AIM OF THE EXERCISE:
Rewrite every line of the listing from the one containing "Farm & Livestock (189, 2397)" down to the one containing "Chicken Learning Center (208, 2177)", both included. Keep each request as it is, but scale every answer coordinate by 2.4 and round it to a whole number, with halves rounded up.

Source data
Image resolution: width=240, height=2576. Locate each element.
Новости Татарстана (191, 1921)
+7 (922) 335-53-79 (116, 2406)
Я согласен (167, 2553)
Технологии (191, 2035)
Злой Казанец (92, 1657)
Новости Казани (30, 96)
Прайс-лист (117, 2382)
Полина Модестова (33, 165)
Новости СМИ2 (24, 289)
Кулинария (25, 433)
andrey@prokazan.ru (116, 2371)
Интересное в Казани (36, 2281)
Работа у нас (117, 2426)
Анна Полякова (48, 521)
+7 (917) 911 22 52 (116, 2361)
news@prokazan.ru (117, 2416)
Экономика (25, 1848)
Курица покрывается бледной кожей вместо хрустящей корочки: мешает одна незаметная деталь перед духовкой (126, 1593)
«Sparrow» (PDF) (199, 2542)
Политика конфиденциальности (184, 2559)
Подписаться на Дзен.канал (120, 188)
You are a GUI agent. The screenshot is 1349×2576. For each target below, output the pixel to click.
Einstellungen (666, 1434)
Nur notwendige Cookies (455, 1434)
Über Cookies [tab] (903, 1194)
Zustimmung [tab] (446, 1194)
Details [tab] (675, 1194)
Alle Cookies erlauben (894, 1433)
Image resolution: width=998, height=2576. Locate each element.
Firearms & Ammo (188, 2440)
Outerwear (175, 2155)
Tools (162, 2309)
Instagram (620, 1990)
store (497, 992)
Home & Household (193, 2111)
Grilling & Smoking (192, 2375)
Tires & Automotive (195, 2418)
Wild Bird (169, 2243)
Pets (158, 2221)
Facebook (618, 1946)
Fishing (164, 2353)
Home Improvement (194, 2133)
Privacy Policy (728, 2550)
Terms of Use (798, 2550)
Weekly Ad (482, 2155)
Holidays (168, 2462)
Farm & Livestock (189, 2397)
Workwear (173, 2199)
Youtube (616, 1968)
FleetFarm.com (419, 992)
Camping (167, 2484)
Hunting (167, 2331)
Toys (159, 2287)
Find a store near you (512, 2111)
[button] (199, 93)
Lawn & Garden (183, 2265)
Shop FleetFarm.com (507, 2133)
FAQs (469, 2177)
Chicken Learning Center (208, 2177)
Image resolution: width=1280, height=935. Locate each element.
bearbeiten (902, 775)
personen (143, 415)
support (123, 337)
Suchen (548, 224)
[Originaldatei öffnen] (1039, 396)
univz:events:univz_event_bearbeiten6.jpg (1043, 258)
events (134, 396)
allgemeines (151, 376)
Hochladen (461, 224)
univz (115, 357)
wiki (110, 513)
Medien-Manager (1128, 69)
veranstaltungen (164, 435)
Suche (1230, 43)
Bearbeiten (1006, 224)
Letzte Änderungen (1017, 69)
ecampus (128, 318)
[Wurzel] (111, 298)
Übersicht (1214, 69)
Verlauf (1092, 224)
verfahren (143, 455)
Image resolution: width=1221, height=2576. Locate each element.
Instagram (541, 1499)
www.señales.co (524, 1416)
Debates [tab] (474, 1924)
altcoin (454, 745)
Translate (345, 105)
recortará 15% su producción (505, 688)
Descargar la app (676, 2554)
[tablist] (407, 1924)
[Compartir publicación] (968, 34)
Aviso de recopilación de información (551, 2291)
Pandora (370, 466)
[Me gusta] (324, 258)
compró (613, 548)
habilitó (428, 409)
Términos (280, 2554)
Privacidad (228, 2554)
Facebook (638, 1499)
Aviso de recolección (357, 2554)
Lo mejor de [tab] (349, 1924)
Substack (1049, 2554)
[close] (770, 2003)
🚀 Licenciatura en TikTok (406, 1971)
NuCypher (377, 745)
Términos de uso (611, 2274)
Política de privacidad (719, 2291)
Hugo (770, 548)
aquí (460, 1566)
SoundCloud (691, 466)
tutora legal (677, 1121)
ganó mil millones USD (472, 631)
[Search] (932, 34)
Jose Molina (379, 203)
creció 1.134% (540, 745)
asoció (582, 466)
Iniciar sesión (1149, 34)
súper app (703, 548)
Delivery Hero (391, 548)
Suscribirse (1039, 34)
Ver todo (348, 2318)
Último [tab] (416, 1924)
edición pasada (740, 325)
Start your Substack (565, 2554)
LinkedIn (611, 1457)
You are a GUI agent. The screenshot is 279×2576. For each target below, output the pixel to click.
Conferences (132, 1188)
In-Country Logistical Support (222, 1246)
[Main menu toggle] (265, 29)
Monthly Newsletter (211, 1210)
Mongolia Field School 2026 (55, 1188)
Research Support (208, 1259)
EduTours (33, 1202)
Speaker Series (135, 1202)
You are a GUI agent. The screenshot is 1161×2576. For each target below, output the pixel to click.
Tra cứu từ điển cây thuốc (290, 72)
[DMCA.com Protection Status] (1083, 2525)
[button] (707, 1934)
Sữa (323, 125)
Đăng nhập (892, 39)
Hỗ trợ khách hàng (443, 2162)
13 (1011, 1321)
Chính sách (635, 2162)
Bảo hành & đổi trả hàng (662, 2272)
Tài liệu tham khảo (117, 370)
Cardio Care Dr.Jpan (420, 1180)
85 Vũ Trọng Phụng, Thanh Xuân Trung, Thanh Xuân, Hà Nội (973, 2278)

ANSWER TO THE EXERCISE:
Farm & Livestock (454, 5753)
Workwear (415, 5278)
Youtube (1478, 4723)
FleetFarm.com (1006, 2381)
Camping (401, 5962)
Hunting (401, 5594)
Toys (382, 5489)
Find a store near you (1229, 5066)
[button] (478, 223)
Lawn & Garden (439, 5436)
Shop FleetFarm.com (1217, 5119)
FAQs (1126, 5225)
Chicken Learning Center (499, 5225)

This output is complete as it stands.